#### Data for review:
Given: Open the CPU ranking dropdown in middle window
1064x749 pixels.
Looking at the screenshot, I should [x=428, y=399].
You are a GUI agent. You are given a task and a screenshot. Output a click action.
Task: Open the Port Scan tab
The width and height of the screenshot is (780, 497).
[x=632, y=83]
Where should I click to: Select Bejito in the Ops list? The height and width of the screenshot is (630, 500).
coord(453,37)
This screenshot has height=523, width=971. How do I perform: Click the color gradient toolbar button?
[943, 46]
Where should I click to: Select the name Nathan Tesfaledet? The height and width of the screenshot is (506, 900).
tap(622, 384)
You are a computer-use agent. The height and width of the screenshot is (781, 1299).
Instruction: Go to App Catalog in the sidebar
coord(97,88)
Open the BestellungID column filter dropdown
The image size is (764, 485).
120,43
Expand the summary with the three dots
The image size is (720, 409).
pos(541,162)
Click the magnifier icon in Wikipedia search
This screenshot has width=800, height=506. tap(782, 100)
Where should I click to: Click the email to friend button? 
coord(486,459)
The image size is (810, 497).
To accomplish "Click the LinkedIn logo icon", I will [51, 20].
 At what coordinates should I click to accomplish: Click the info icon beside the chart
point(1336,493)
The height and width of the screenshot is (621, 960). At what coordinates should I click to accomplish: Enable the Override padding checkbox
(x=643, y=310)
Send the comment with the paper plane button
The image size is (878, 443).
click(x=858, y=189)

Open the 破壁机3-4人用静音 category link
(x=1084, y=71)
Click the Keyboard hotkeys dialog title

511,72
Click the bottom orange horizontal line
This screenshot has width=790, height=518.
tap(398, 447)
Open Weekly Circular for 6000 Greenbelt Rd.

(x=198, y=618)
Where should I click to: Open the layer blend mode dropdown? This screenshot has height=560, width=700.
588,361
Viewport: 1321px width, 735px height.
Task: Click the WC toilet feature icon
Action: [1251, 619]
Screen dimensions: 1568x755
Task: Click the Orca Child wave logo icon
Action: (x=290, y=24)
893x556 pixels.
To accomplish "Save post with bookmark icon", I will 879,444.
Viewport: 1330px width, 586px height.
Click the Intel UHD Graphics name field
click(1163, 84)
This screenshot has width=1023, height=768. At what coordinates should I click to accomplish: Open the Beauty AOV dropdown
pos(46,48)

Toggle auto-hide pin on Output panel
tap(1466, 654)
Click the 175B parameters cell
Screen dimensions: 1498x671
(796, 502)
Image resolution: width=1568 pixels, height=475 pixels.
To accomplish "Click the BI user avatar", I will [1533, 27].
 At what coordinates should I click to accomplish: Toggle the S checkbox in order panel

#### To do:
Find where "Image resolution: width=1568" occurs in the data, and please write out that line through the last line exactly, with nothing else.

#### Written answer:
Image resolution: width=1568 pixels, height=475 pixels.
To accomplish "Click the BI user avatar", I will [1533, 27].
 At what coordinates should I click to accomplish: Toggle the S checkbox in order panel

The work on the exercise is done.